9. Hugh believes in people; Sid believes in conspiracies.
8. Both have great hair, but Hugh's is gray.
7. Hugh is a gentleman (see his response to Sullivan); Sid's nickname is "Vicious."
6. The president Hugh supports is a gentleman.
5. Hugh advances the policies of President Bush because he agrees with them; Sid advanced the misconduct of President Clinton because he was on the payroll.
4. Sid demonizes those with whom he disagrees; Hugh invites them on his radio show for a discussion.
3. Sid is a name-dropper; Hugh isn't, except for the occasional Catholic Bishop.
2. Hugh didn't compare our liberation of Fallujah to the Nazi's siege of Stalingrad; or America's handling of terrorist detainees to Stalin's gulag.
1. Hugh has a massive nationwide U.S. audience (sort of like Sullivan once did); Sid is read, if at all, in a few precincts of England and Germany.
JOHN adds: Awesome job. I'll only add that Hugh is possibly the least vicious man I know. It takes a curious sort of myopia to be unable to distinguish Hugh from the appalling Sid Blumenthal.

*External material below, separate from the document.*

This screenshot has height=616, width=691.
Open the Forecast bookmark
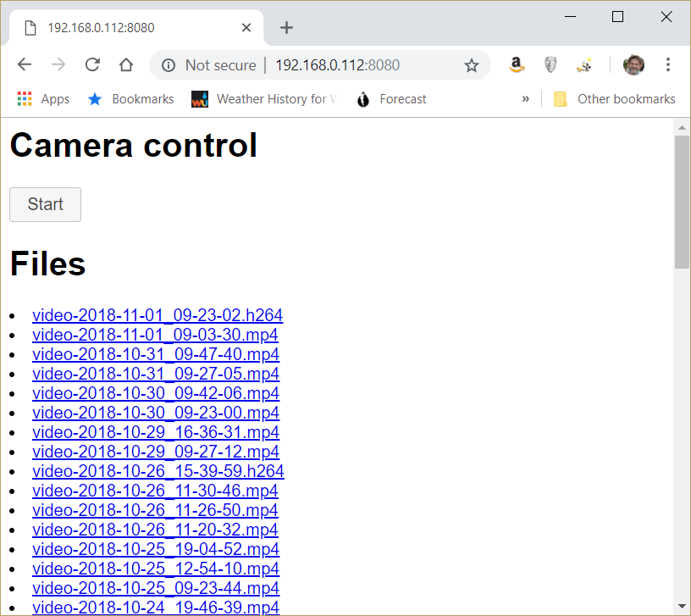coord(391,98)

SCOTT adds: Andrew thinks he has "hit a nerve" with his likening of Hugh Hewitt to Sidney Blumenthal. I think he has simply demonstrated once again why he has become such a crashing bore. He has also demonstrated that he isn't exactly a fair controversialist, asserting that "Powerline believes that the Iraq war has been conducted flawlessly and that the feds did a perfect job with Katrina." But, hey, he's got a column in Time, and a column in the Sunday Times of London ("the biggest Sunday circulation in the UK")!
Before we leave the subject of Hewitt versus Blumenthal, reader John Casey offers reason 10a:
Hugh wasn’t called back by a grand jury to be questioned as to why he lied in the press about his previous grand jury appearance.For an account of Blumenthal's despicable behavior in connection with his grand jury appearances, see Michael Isikoff's Slate review of Blumenthal's Clinton book: "Insidious Sid."

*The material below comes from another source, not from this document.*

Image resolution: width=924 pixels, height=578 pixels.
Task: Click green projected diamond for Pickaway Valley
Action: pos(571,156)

JOHN adds: I want to add a brief response to Andrew's characterization of his differences of opinion with us. While his comment was no doubt offhand, I do think it sheds light on where we part company.
We certainly have never written anything that suggests we think the Iraq war has been "conducted flawlessly." I don't suppose any war ever has been. But I do think that it has been conducted intelligently and successfully, and with remarkably few casualties among our military personnel. (If you doubt that last point, read this post and the bar chart that Dafydd ab Hugh has on Big Lizards,)

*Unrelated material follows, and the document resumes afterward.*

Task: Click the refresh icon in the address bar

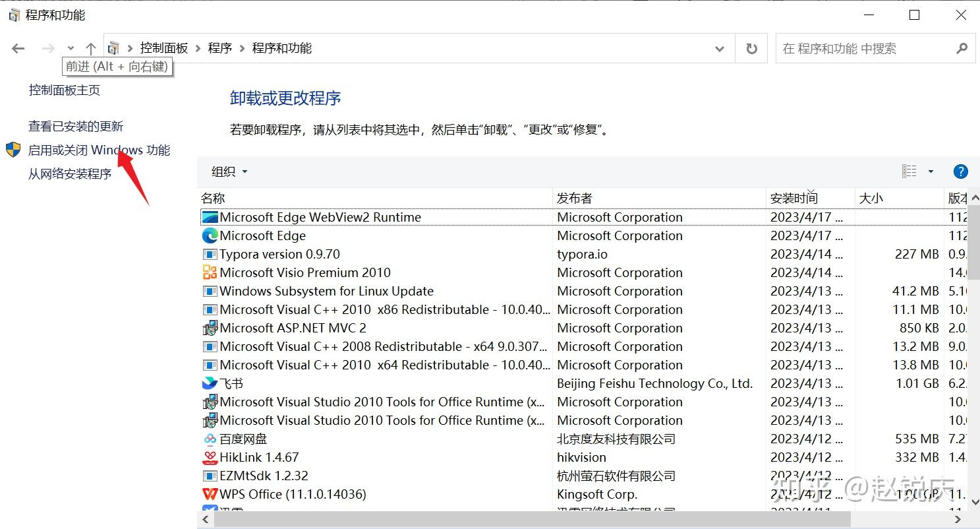Action: click(x=751, y=48)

As to Hurricane Katrina, once again, I don't know when we ever said that the "feds did a perfect job." I doubt that any disaster relief effort has ever been perfect. What we have said is that the attacks on the federal government's performance have been long on hysteria and short on specifics, and it is not at all clear that the response to Hurricane Katrina was any slower or less effective than the responses to past natural disasters of similar magnitude. Andrew is a bright guy, so I am sure he understands the difference between "perfect" and "not obviously below average."
I was an admirer of Andrew's for a long time--in truth, I still am--but it seems to me that ever since he decided, for whatever reasons, to turn his back on the Bush administration, his writing has lacked coherence.
PAUL adds: If anyone hit a nerve, it must have been me with the crack about Sullivan's readership (as opposed to Time Magazine's). Sullivan's dishonest reaction, to falsely state that we think the administration's conduct of the war and the Katrina relief effort has been perfect, provides a better explanation for his decline than the more general, self-congratulatory one he provides -- his attempt to "piss off" conservatives.
In any case, Sullivan got some attention today, which may have been what his cheap shot at Hugh was all about.